▶ _What you will do_: Among the lines of data below, reproduce only those from the one with "Task: Click the Copy All button" through the one with "Task: Open the Datomarked menu item", exactly as they stand, both ends included.

▶ _Dataset records_:

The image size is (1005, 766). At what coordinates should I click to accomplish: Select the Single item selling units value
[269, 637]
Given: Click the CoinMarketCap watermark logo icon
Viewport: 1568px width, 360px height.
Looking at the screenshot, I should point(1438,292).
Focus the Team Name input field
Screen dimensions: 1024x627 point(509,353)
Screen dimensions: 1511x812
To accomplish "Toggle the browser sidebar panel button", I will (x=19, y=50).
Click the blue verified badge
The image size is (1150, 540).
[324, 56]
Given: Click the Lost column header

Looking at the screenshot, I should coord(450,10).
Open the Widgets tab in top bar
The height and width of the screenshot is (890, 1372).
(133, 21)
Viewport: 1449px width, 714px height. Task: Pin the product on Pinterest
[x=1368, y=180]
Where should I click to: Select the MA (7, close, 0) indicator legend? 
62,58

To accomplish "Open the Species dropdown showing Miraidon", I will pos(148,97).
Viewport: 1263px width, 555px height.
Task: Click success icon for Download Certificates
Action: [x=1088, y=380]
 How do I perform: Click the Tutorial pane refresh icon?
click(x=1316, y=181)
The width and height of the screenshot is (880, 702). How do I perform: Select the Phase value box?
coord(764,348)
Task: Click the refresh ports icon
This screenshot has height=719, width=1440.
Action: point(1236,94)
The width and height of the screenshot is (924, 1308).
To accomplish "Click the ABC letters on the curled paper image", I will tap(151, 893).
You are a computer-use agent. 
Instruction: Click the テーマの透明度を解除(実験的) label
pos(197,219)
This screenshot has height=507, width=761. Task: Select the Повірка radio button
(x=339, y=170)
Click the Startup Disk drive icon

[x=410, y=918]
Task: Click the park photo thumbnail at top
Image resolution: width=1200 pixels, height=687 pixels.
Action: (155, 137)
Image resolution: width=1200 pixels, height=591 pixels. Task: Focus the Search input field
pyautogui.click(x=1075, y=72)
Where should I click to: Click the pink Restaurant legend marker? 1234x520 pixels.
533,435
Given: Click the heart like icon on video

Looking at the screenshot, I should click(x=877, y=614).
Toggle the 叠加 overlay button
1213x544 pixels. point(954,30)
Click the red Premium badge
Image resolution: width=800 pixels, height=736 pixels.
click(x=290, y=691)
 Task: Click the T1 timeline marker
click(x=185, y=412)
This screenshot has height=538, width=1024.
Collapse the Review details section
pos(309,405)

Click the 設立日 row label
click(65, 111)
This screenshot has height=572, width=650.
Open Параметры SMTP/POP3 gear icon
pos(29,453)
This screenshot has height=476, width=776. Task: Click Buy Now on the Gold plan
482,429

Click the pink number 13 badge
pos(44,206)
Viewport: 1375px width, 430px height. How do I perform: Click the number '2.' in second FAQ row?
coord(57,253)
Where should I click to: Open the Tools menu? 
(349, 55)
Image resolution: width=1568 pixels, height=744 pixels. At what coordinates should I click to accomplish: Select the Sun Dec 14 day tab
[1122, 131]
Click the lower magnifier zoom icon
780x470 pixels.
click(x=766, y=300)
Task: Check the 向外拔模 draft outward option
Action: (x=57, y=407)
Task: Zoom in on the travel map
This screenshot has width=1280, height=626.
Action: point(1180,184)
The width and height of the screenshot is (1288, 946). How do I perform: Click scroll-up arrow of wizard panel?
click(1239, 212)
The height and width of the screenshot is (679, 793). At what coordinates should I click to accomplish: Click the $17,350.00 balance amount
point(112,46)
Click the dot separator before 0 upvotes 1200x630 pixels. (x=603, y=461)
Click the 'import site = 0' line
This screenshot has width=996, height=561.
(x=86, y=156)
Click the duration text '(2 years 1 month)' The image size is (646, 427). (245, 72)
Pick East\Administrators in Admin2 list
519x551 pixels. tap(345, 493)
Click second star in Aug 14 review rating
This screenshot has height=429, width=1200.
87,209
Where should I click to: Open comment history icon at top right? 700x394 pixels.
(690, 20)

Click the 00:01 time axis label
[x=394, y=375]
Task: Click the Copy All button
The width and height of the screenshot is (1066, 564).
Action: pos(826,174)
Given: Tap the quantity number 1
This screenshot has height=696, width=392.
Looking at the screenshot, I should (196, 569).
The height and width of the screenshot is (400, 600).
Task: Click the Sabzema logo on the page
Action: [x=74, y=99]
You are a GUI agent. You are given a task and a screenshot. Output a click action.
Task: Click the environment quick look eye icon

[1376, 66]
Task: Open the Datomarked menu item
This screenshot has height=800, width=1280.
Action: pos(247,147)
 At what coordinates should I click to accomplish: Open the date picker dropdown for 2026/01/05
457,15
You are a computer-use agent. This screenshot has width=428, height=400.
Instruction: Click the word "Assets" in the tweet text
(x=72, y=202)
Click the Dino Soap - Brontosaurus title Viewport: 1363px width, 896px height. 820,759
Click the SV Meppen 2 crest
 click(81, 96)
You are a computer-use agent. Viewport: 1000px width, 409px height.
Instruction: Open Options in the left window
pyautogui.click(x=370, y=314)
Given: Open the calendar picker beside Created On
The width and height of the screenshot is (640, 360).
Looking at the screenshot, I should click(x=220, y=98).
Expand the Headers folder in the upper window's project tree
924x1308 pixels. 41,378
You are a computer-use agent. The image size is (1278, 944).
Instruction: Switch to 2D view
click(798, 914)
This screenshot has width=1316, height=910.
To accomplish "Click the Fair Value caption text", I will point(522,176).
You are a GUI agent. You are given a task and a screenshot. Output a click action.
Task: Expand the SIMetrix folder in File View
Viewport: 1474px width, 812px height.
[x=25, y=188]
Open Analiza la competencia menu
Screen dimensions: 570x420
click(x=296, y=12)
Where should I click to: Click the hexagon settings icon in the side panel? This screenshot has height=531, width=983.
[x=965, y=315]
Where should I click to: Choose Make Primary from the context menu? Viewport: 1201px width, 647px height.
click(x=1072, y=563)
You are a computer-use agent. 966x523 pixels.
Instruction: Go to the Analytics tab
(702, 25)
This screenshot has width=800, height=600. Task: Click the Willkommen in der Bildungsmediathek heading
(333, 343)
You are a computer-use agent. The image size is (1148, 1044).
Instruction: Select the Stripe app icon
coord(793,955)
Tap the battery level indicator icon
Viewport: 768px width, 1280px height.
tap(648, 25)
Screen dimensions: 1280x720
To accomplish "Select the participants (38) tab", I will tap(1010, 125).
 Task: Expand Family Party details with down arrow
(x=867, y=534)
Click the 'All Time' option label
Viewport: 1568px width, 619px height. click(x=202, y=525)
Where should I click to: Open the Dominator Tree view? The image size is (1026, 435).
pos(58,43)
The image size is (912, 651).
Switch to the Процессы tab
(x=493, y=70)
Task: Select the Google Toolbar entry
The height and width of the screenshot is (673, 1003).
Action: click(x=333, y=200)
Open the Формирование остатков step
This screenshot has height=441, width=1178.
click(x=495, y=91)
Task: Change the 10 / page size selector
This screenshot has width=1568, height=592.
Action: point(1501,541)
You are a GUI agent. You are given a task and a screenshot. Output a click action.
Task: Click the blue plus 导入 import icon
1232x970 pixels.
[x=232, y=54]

▶ _Worked solution_:
Task: Click the Copy All button
The width and height of the screenshot is (1066, 564).
Action: pos(826,174)
Given: Tap the quantity number 1
This screenshot has height=696, width=392.
Looking at the screenshot, I should (196, 569).
The height and width of the screenshot is (400, 600).
Task: Click the Sabzema logo on the page
Action: [x=74, y=99]
You are a GUI agent. You are given a task and a screenshot. Output a click action.
Task: Click the environment quick look eye icon

[1376, 66]
Task: Open the Datomarked menu item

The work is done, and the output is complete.